空気や水の様な君A
絶対的なカリスマ性
誰もが納得する強さ
破壊に似た力の大きさ
バラバラの強さを纏めることが出来なければ
水のように…空気の様に纏め上げれなければ
真の強さとは言えないのかもしれない
俺という人間の本質は、気性が荒い…獅子の様な性格なのだと思う。
思い求めるは、誰もをひれ伏す力…そんなモノを欲していた。
九州に居た頃は、そんな自分が当たり前で…間違いはないと思っていた。
だが、九州から東京に来て…慕ってくる後輩を持ち…色々な学校の部長や…人間に出会い…俺は少しずつ変わっていた。
荒い気性を少しでも抑え…周りに気を配り後輩の指導に努めたりと…自分中心から他人に気を配る様にスライドしていった。
出会いと言えば、今この部会に出ていない南健太郎と言う人物に会って、俺は…力には色々あるのだと知った。
変わってきていた自分。
けれど、南はそれ以上に俺とは真逆に存在するタイプだった。
目立つわけでも…素行が悪いとか…頭がすごく良いと言うことでもない。
テニスに絶対的な強さがある訳でもない。
けれど、どこにでも居そうな南と言う人材は…実は貴重な存在だと思う。
当たり前の様に…空気を吸うが如く自然に人に気遣える。
否…気遣えると言う言葉自体が間違いかもしれない…彼は至って普通にやってのける人物だ。
自分に不快と感じることはしない。
ソレをあまりにも自然に出来ることは、カリスマ性なかよりも凄い力だと今更ながら思わされる。
皮肉にも南の不在で…気付かされるなんて本当に皮肉だ。
南の性格なら、気にするだろう事柄。
それが良い面であり…今回のように裏目に出る場合がある。
だから、敏感すぎる故に南は些細なことに傷つくのだろう。
だが…南の事もそうだが、跡部達の思いも少しだけ分からない訳では無かった。
昔の自分なら跡部達と同意見だっただろう…だからどちらの気持も分からないでもない。
目に見えた厳しさが無い所為か、南に対する彼らは厳しい。
けれど…短い付き合いだが、南は何が有ってもほぼ受け持つた責務を全うする男だと思う。
跡部や真田が甘いと言うが、果たして全てに甘いと言える人材では無いと思う。
大石を青学の母と称するならば…南は保父さん向きと言えると俺は感じる。
怒るときは怒り、褒める所なしっかり褒める。
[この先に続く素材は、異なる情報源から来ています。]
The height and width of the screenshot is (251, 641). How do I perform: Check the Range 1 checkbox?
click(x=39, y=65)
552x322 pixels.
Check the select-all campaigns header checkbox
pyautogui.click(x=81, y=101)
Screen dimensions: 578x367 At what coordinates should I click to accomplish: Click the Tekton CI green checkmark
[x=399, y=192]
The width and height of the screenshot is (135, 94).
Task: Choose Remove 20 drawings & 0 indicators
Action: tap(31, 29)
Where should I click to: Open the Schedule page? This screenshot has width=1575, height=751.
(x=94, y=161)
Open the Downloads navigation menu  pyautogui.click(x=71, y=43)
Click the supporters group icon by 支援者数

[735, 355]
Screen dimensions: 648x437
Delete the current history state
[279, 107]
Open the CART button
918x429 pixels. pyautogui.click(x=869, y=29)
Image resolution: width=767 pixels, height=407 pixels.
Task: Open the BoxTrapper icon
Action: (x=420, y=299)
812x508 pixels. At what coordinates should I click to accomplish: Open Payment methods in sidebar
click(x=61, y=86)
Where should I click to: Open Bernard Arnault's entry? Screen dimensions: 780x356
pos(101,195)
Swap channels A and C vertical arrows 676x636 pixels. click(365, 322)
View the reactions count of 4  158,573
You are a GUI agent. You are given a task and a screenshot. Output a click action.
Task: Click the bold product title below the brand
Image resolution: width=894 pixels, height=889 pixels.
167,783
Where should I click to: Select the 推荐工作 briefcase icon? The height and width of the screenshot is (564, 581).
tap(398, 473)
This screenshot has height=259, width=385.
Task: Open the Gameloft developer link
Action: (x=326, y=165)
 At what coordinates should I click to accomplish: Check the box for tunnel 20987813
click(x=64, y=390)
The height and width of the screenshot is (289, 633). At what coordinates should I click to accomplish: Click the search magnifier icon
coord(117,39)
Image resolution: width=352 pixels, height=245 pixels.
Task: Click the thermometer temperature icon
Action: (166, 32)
アドバイスも的確で人に不快を与えない。
教師の鏡と言える人材。教育のゴールデンルール「言って聞かせて・やってみせて・ほめる」と言う事をやってのける人物。
今の混沌としたご時世の仲で貴重な人材だ。
だからこそ今更ながら思う事がある。
南が居たなら、あの時の俺達は別なやり方もあったのではと思う。
話し合いと言いながら、手を出してしまった俺のやり方とは違う平和な方法を見出だしたかもしれない。
スキー板を滑らせるのにワックスを塗るように、南という存在は人と人との関係を円滑にする力があるのだと感じた。
何より彼奴は…教師よりまっとうで、他人を思いやれるそんな人材。
そして何より彼のテニスに向ける姿勢が何より良いものの様に俺は思う。
「テニスは楽しく」
山吹テニス部の顧問のもっとう。
南のみならず、山吹テニス部のスローガンと言って良い程のその言葉は、一見甘い響きの様だが何より大切な事と思う。
一度はテニスから離れたからこそ感じるテニスへの格別な思い入れ。テニスが出来ると言う喜び。
勝つことは大事だが、楽しく無ければ意味が無いと言う事実に、果たしてどれだけの人間が気が付くのだろうか?
(まるで灯台もとくらしと言う事か)
当たり前すぎて…その当たり前の大切さに気が付かない。
今の部会の連中…特に真田と跡部辺りは気が付いていない。
だから、自分の言った言葉どれだけ相手を傷つけるかも知り得ないのだろう。
些細な事だと思うことがどれだけの、傷を負うのか…俺も人のことは言えないが…恐らく分かっていないのだ。
南が部会から消えた理由も…千石が邪魔しに来ている理由も…。
神尾達もきっと俺や不動峰の面々の悪口や陰口を聞いたならば、部会などにいく必要が無いだとか、代わりに自分が行って報復してくるとか言い出しそうだ。
それと同じなのだろう。千石が突然南に代わって部会に出た理由と言うのが…きっとそうなんだろう。
(まぁ…跡部は中々切れ者だからな)
今は気がつかなくても、その内直ぐにでも気が付く事になるだろう。
兎も角…少し千石の茶番に付き合うのも悪くないと、ふざけた仮面を被る千石を眺めながらそう思った。